Modern information networks allow data conversion, distribution, and access through flexible hardware and software components that can easily be integrated into a limitless array of applications. This network approach has been developing rapidly and may offer a helpful example to guide energy systems. Energy system integration and networking will eventually transform all forms of energy into a fungible commodity. For that to happen, a paradigm shift must remove old boundaries so we can manage energy interchangeably and seamlessly. With the work and investment that are improving energy technologies, the network approach described here can help nearly everyone contribute to energy security in an age of environmental fears and unstable energy costs.

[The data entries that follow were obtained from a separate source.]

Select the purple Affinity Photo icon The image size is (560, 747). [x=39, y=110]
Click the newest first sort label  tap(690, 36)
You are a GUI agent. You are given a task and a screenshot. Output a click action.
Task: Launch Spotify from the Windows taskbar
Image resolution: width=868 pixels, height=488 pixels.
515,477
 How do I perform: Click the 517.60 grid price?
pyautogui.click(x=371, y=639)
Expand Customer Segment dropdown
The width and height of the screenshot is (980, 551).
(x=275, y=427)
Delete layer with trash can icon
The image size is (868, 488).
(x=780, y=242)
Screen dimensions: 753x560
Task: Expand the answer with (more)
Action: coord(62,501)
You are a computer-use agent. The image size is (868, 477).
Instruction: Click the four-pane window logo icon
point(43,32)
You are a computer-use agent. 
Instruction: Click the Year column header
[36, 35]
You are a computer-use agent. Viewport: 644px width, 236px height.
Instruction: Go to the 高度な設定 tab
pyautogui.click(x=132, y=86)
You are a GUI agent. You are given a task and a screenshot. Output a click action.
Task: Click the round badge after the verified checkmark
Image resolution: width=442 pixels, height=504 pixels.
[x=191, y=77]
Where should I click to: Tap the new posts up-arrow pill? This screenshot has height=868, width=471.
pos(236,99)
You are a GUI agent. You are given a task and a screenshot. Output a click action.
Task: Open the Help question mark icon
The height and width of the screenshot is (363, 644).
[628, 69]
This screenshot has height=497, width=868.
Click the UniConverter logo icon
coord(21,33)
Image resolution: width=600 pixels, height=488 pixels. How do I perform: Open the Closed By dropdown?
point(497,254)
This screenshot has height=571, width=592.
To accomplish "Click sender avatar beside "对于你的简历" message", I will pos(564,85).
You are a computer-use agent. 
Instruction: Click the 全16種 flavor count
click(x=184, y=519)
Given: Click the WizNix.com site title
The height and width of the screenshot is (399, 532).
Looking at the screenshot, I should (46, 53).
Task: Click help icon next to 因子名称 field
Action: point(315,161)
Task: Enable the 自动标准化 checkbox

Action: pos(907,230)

In an age of fluctuating energy prices and environmental concerns, engineers and scientists are locked into a worldwide race to improve energy technologies. Through hard work and investment, these innovators are creating more efficient photovoltaic cells, responsive energy management software, and wireless energy transmission devices. Some of the greatest potential gains, however, remain to be harvested through energy system integration and networking, which ultimately will transform all forms of energy into a fungible commodity. Consider current challenges of converting energy and synchronizing sources with loads—for example, capturing solar energy to provide hot water and heat at night, or supplying transportation fuel. We need a paradigm shift that dissolves existing boundaries and enables us to manage energy seamlessly and interchangeably.
Photovoltaic battery system developed by Office of Naval Research can provide continuous power to troops in field
U.S. Navy (John F. Williams)
Modern information networks enable data conversion, distribution, and access through flexible hardware/software components that readily integrate into an endless variety of applications. This network approach has evolved rapidly in recent years, and may offer a useful example for energy systems. Two decades ago, only a few imagined the capability to check out a book or rent movies online; today, school children routinely download entire movies onto their telephones with high-resolution screens that are too small for older adults even to watch.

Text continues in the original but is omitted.